La clave pasaba por lo personal
Los diarios de viaje suelen ser problemáticos en el universo cinematográfico, y más todavía en el género documental, donde no están permitidas ciertas licencias que pueden tomarse en el terreno ficcional. Es difícil conseguir el tono preciso para que la experiencia subjetiva, personal, ese recorte espacio-temporal a través del movimiento interese al espectador, entablando un lazo empático. La parte automática logra estos objetivos sólo de a ratos y no llega a impactar con su propuesta.
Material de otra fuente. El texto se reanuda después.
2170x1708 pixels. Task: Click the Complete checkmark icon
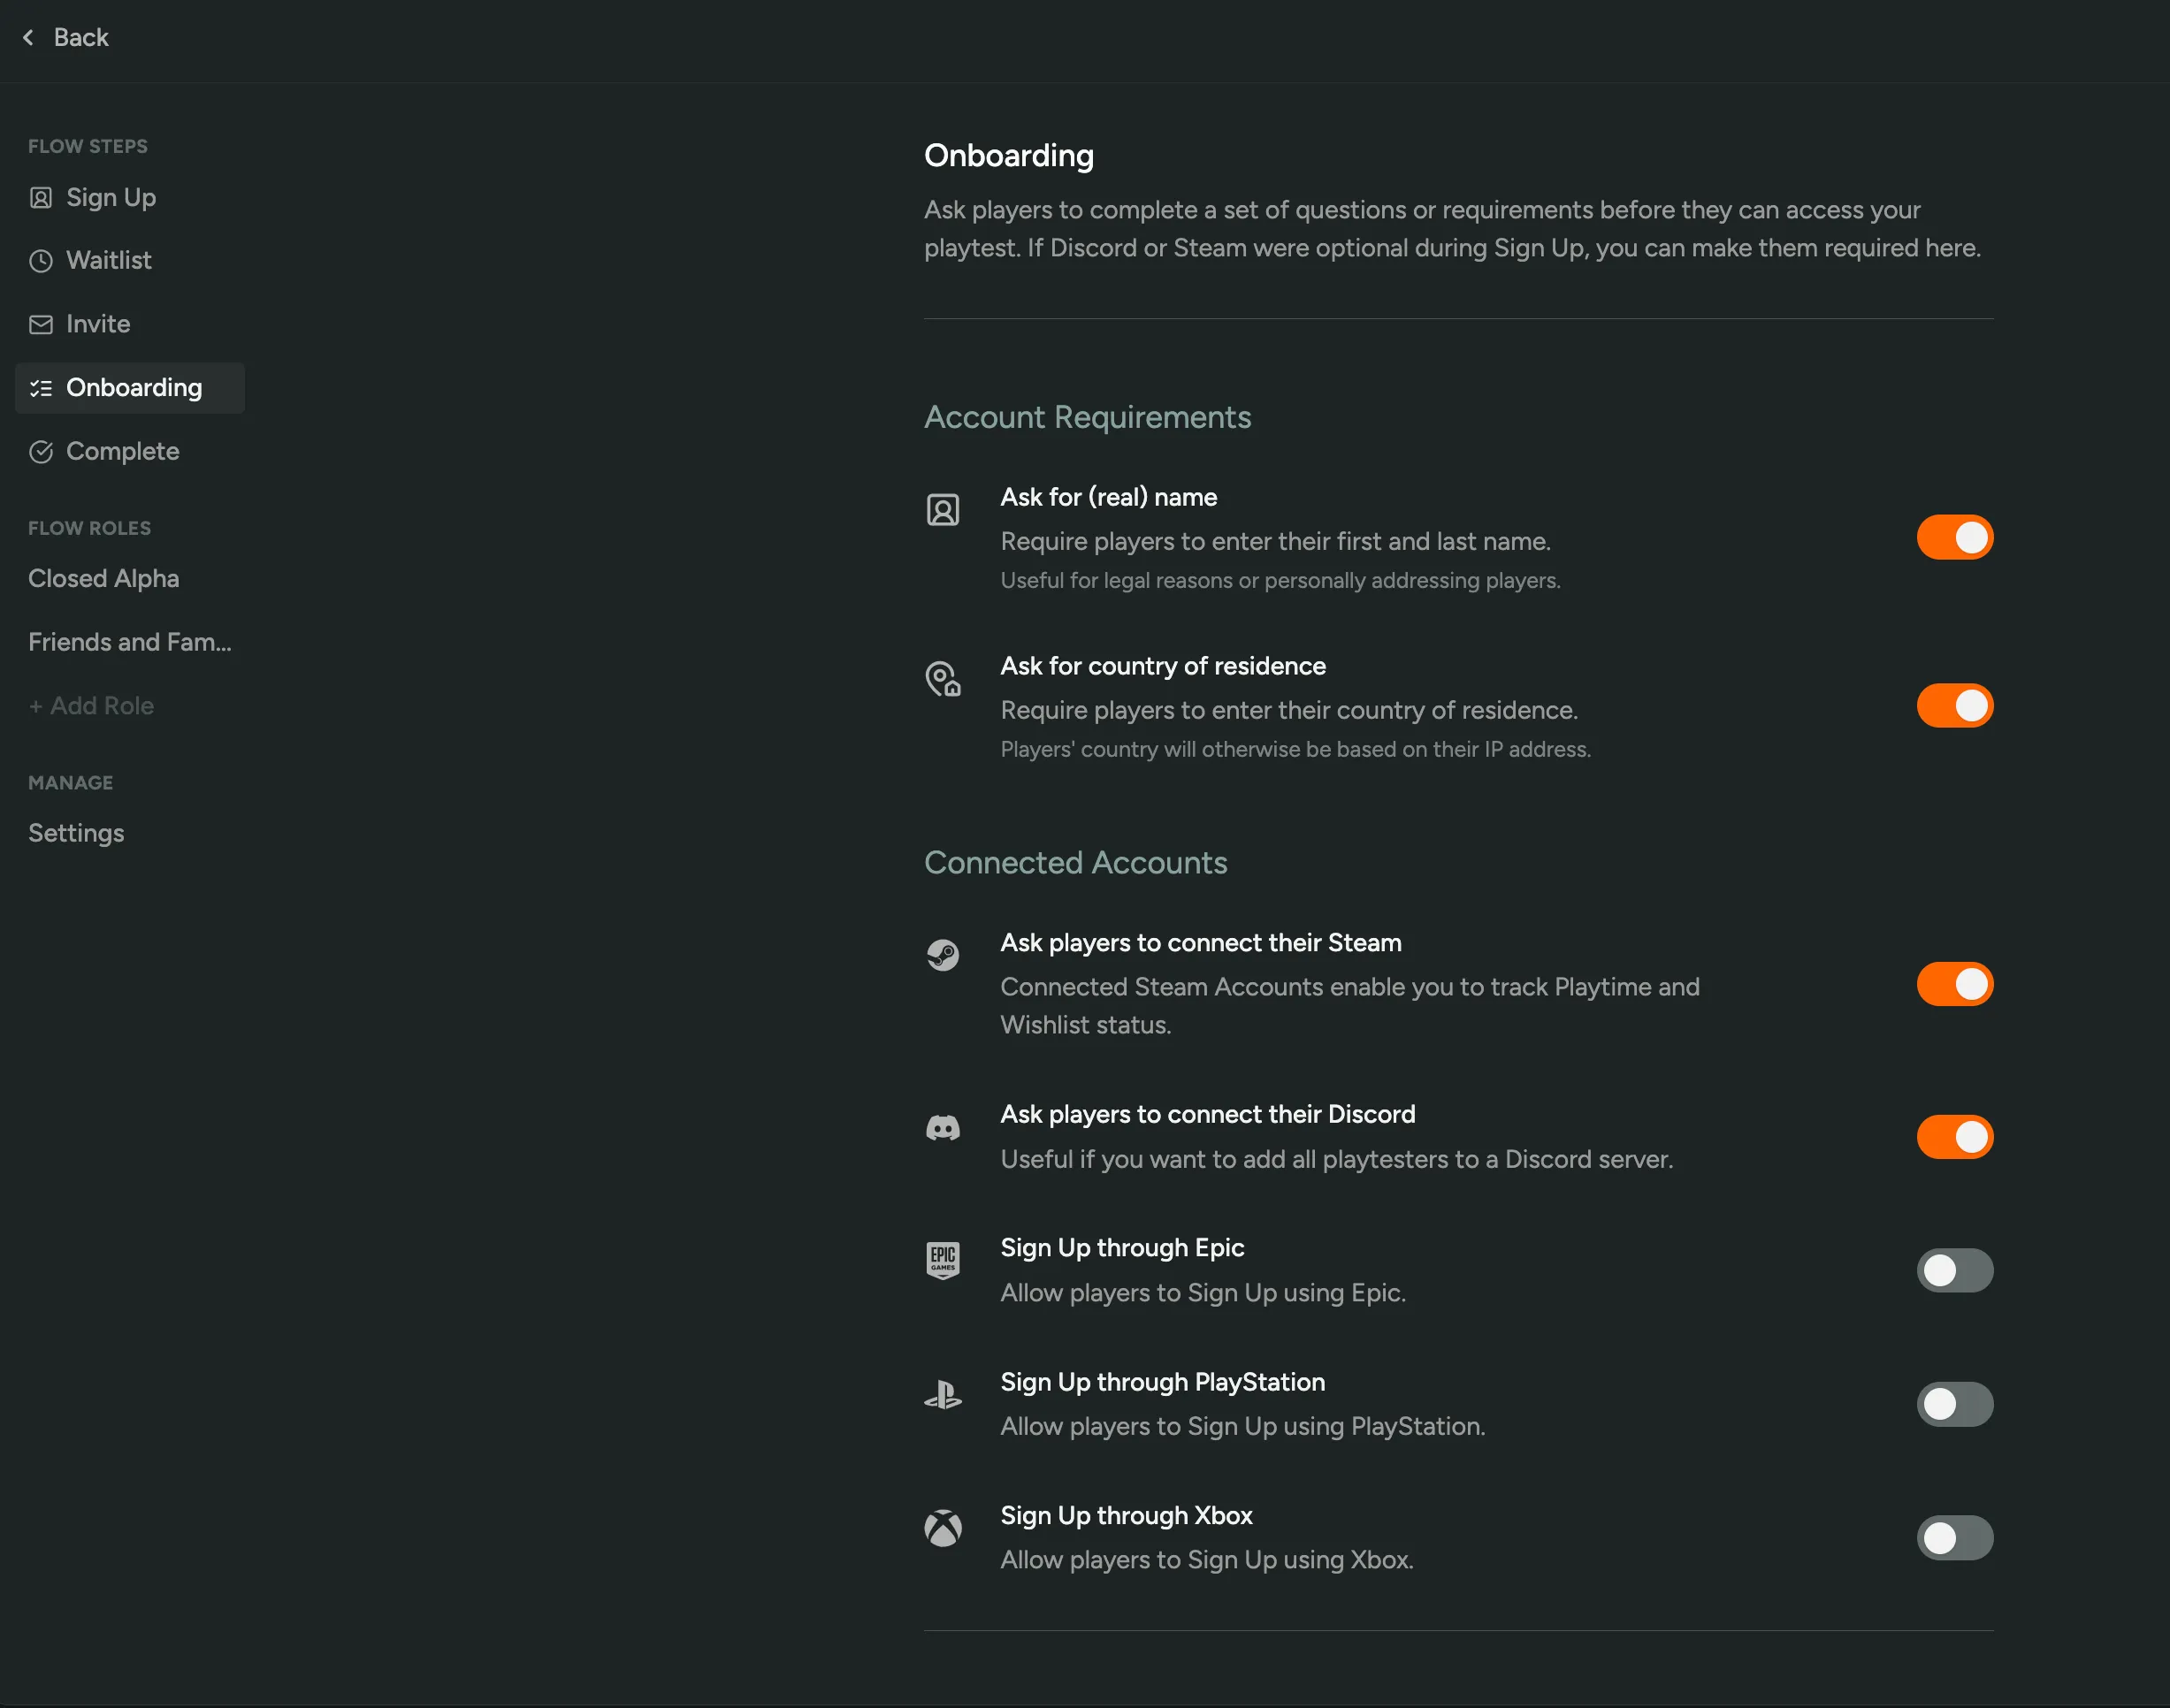point(41,452)
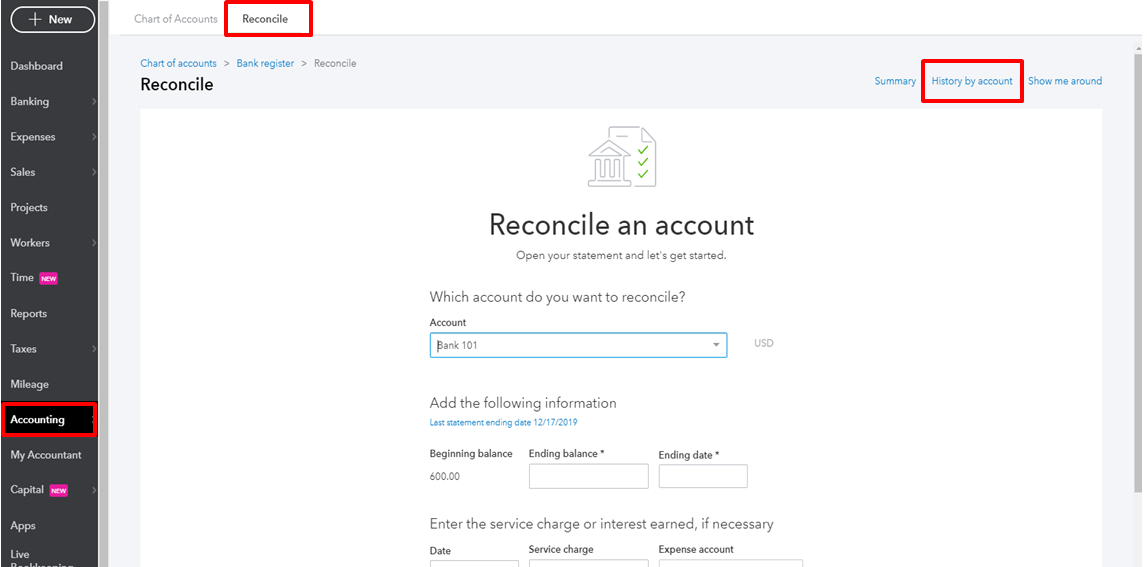Open the Time menu item marked NEW
Viewport: 1147px width, 567px height.
tap(22, 278)
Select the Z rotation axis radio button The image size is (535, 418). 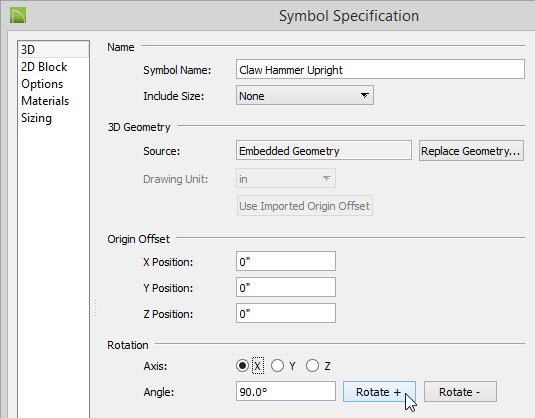(x=312, y=366)
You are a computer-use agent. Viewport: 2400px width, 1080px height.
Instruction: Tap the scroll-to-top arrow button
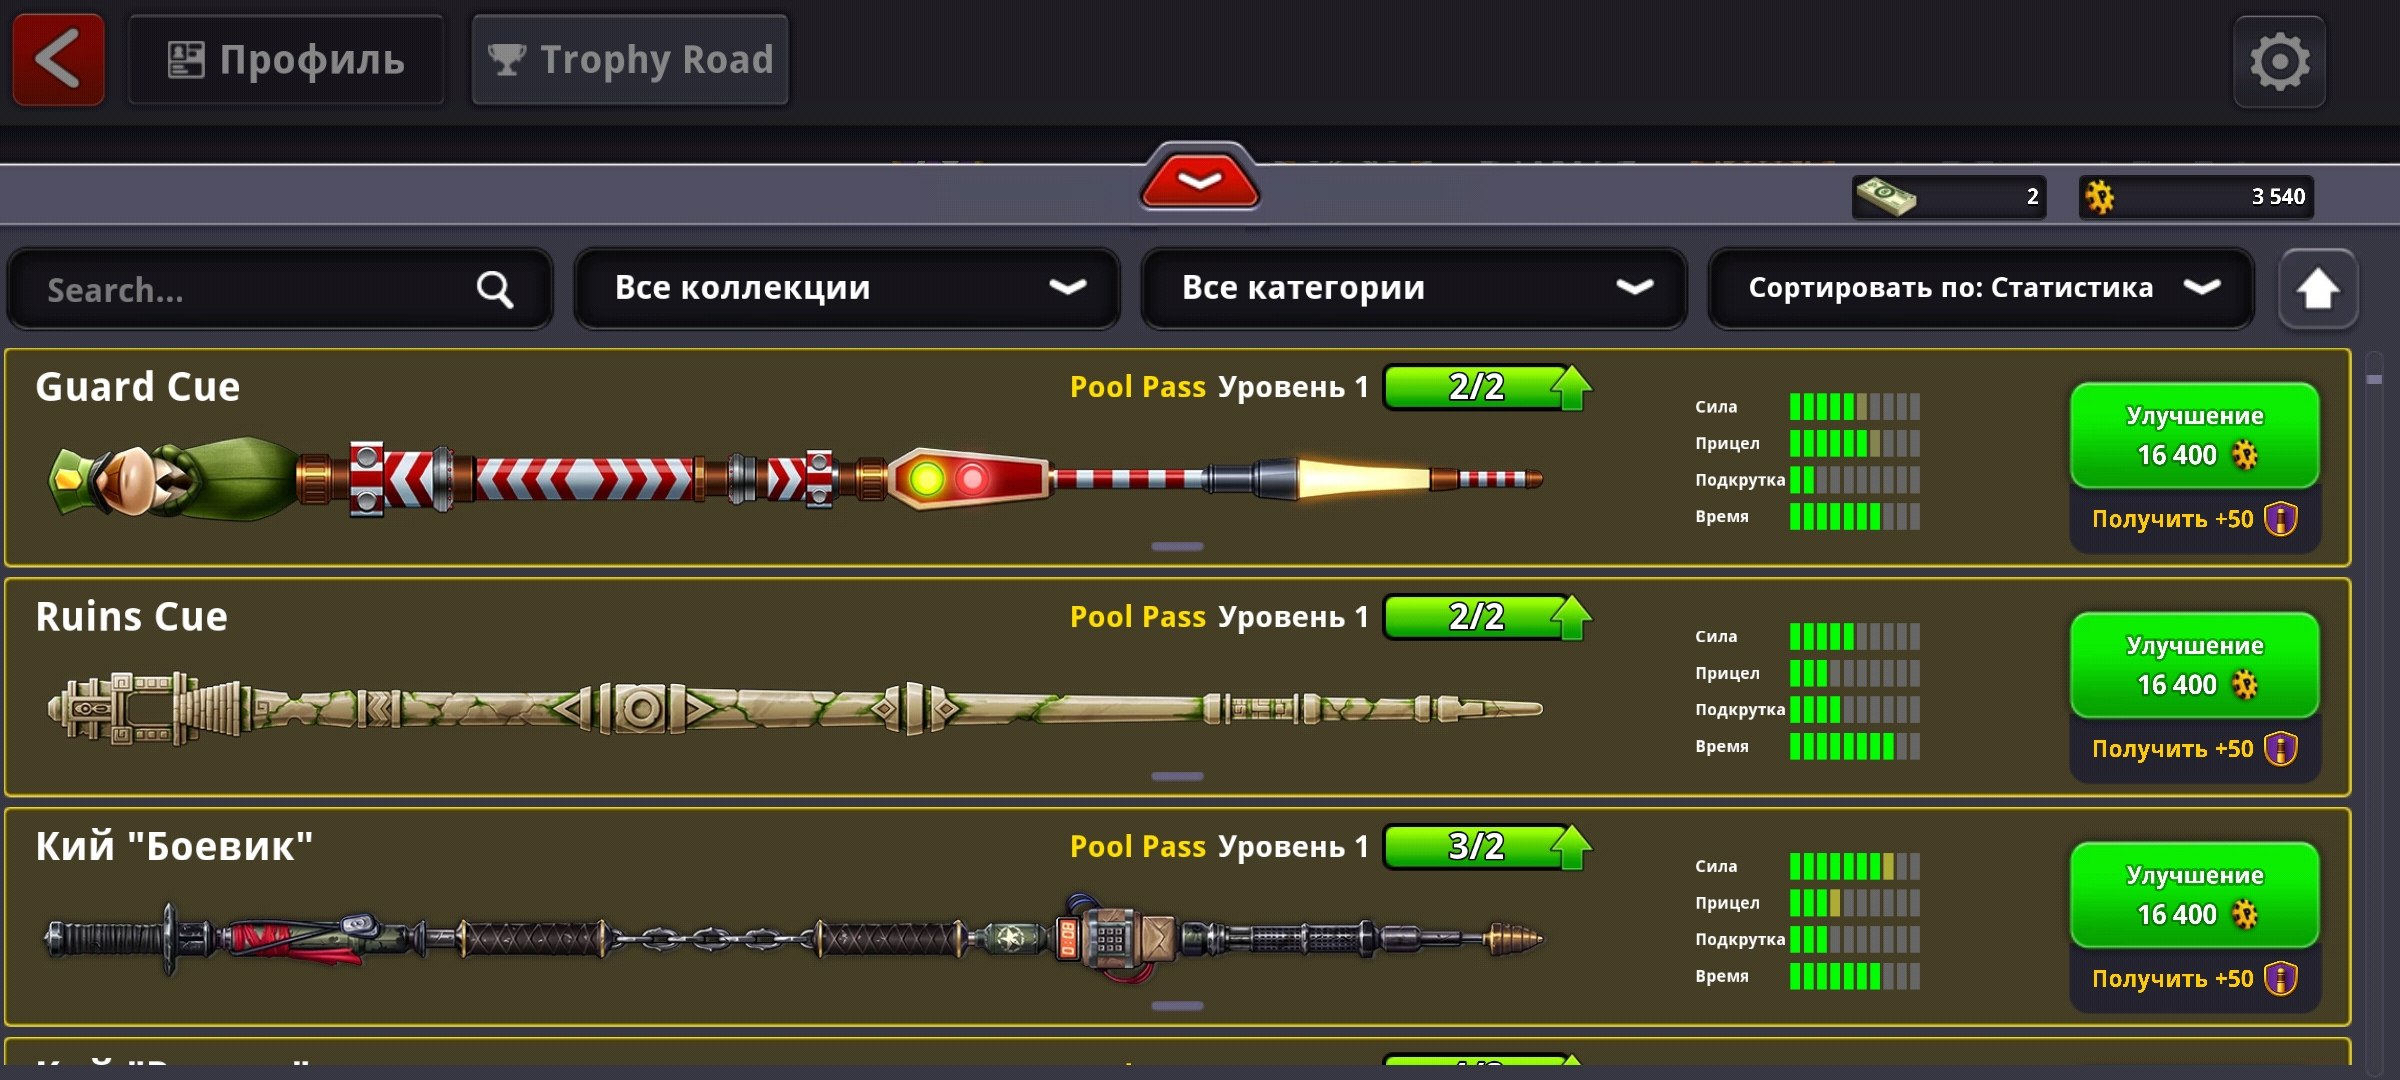pos(2317,289)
El film de Ivo Aichenbaum cuenta el viaje del realizador a Israel, donde se reencontrará con su padre, quien trabaja como médico tras abandonar la Argentina debido a la crisis económica del 2001. La travesía no es precisamente directa, ya que en primera instancia formará parte de un grupo de jóvenes judíos que hacen turismo cultural gratuito. Esa será la excusa para ir reflexionando, alternando el distanciamiento con apreciaciones marcadas por lo personal y autobiográfico, problematizando la relación paterno-filial, el ensamblaje del discurso de izquierda, las tradiciones judías, lo heredado y la construcción de identidad, siempre con una mirada donde impera lo fragmentario. Decíamos que La parte automática sólo de a ratos consigue capturar el interés de la audiencia, y eso quizás se deba a que el director no termina de entablar una interacción fluida entre las imágenes y su casi omnipresente voz en off, donde haya un complemento o incluso contraposición realmente efectivos.
Hay, en los apenas sesenta minutos que dura la película, una vocación sumamente abarcativa y, principalmente cuestionadora, hasta desencantada sobre los discursos establecidos, a nivel político, religioso, cultural e incluso familiar. Aichenbaum tira palos para todos lados -poniéndose incluso demasiado sentencioso, aún desde la sutileza-, incluso cuando parece ser más conciliador pero, vaya paradoja, su punto de vista interesa más cuando se mira a sí mismo y la forma en que se conecta con los otros, porque hace referencia a tópicos que atraviesan a cualquier individuo. Por eso los mejores momentos son esa mini-historia de amor que surge y se disuelve promediando el largometraje -en un arriesgado desvío que cobra llamativa complejidad- y los minutos finales, donde el cineasta termina de hacer foco en el encuentro -o más bien, desencuentro- con su padre, donde sigue imponiéndose una perspectiva de choque, pero con la lucidez suficiente para entender los dilemas y frustraciones de la otra persona.
Ensayo personal como es, La parte automática quizás hubiera funcionado mejor como mediometraje, lo que habría concentrado seguramente la potencia narrativa en el diálogo padre-hijo (con la figura paterna sin voz propia, pero utilizando como vehículo la filial). A veces, es mejor dejar de lado ciertas ambiciones en pos de lo más cercano y universal.